いくつか非接触事故の受任経験があります。相手を避けるために転倒した場合、相手がそのまま行ってしまえば最悪、自爆事故とされます。また、相手がそれなりに責任を感じていた場合でも20:80の事故であれば、非接触を考慮し10%の修正が加わって30:70となることが多いようです。まして、相手が歩行者や自転車の場合は大変です。相手に個人賠償責任保険の加入があるかないかがポイントとなります。

 最近、兵庫県で自転車の賠償保険加入が義務となったニュースがありました。義務化について是非の議論はありますが、自転車の賠償能力が担保されることは良いことです。

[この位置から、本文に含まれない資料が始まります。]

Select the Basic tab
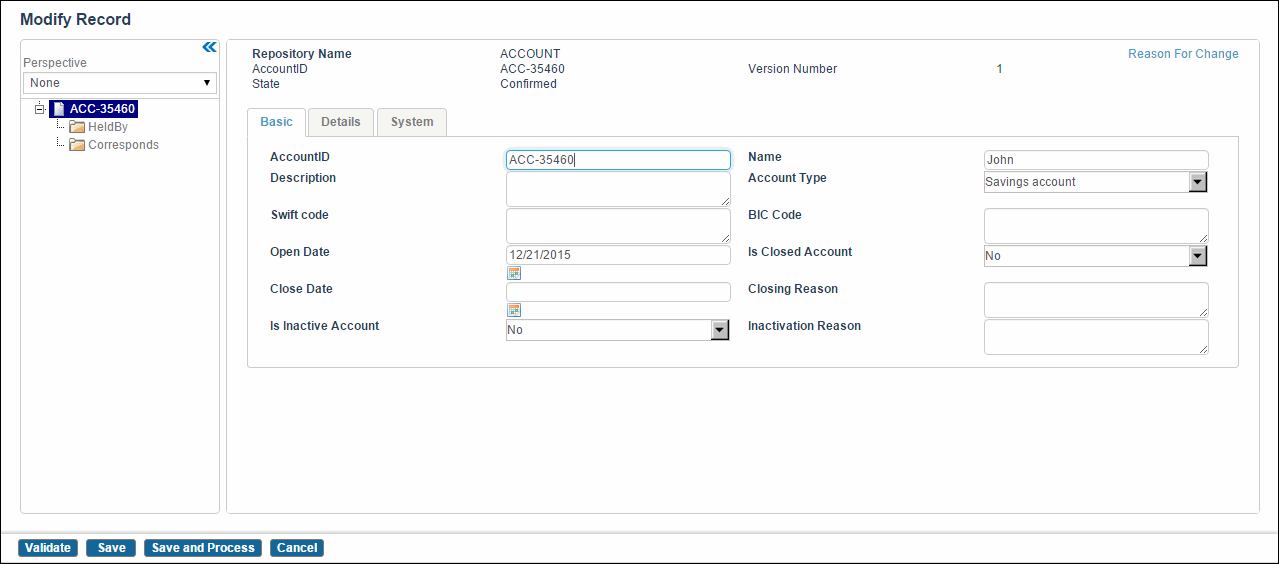This screenshot has height=564, width=1279. tap(277, 122)
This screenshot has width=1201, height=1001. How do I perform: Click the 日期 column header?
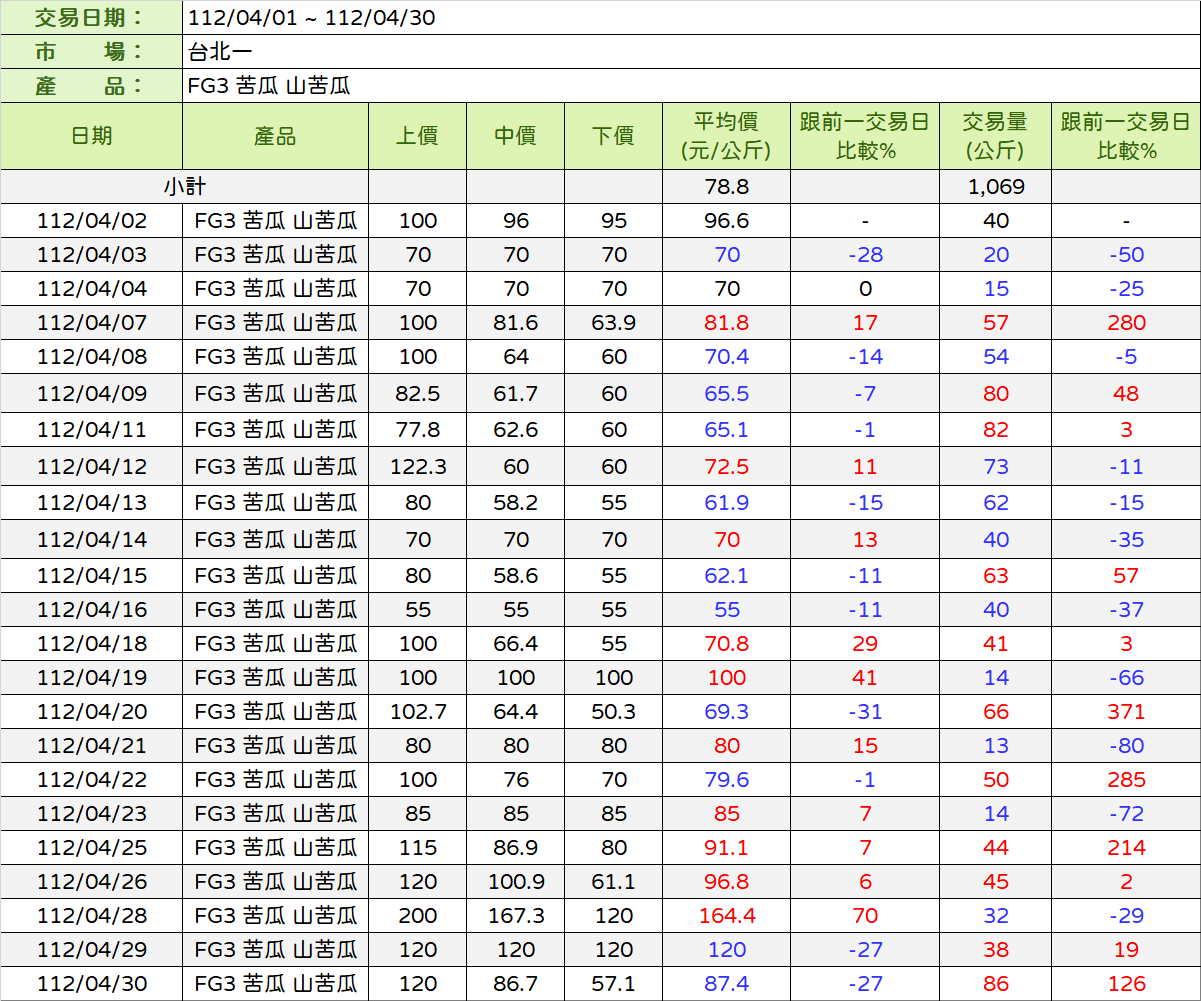(x=92, y=136)
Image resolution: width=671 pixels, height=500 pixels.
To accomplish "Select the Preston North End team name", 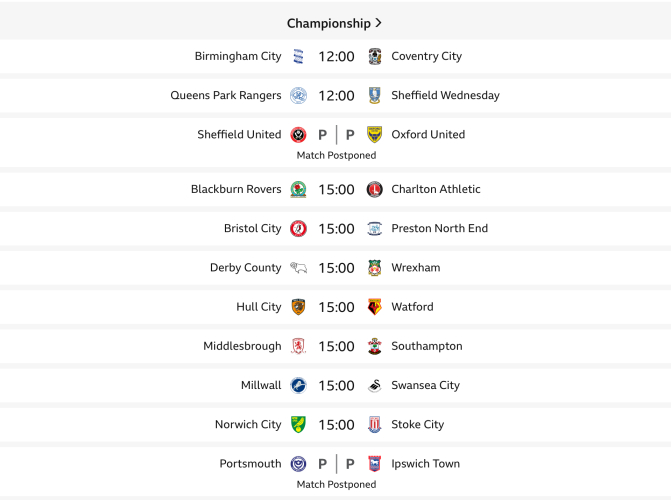I will pos(439,229).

 本例は後遺障害の立証が主役ではありません。相手自転車の個人賠償保険から賠償金を勝ち取った好取組です。
 

12級13号:足関節外顆骨折 訴訟認定(30代男性・埼玉県)

【事案】

バイクで交差点を青信号で直進中、信号無視の自転車が横断してきた。それを避けようと転倒し、右足関節の外顆を剥離骨折、後距腓靭帯を損傷、手関節もTFCC損傷の疑いがあった。

【問題点】

相手は自転車で、なおかつ非接触の事故であり、まったく賠償交渉の進展がないまま相談会に参加された。外傷についてはCTやMRIを撮っておらず、診断名があやふやで後遺障害が絞りきれなかった。まして、自賠責保険のような申請先がなく、そのまま相手加入の個人賠償責任保険への請求なので難航が予想された。

【立証ポイント】

同時並行して連携弁護士に個人賠償保険社への交渉を依頼した。非接触による過失減額が争点となったが、それ以上に後遺障害の残存が問題となった。それについては主治医と面談し、MRIの追加検査とリハビリ記録を精査するなど進めたが、微妙な所見に留まり、医証をまとめるのに苦慮した。

結局、訴訟に発展し、足関節は12級13号の賠償となった。後遺障害の立証は今一つであったが、非接触事故で相手自転車から1000万円超の賠償金を取ったことは評価できると思う。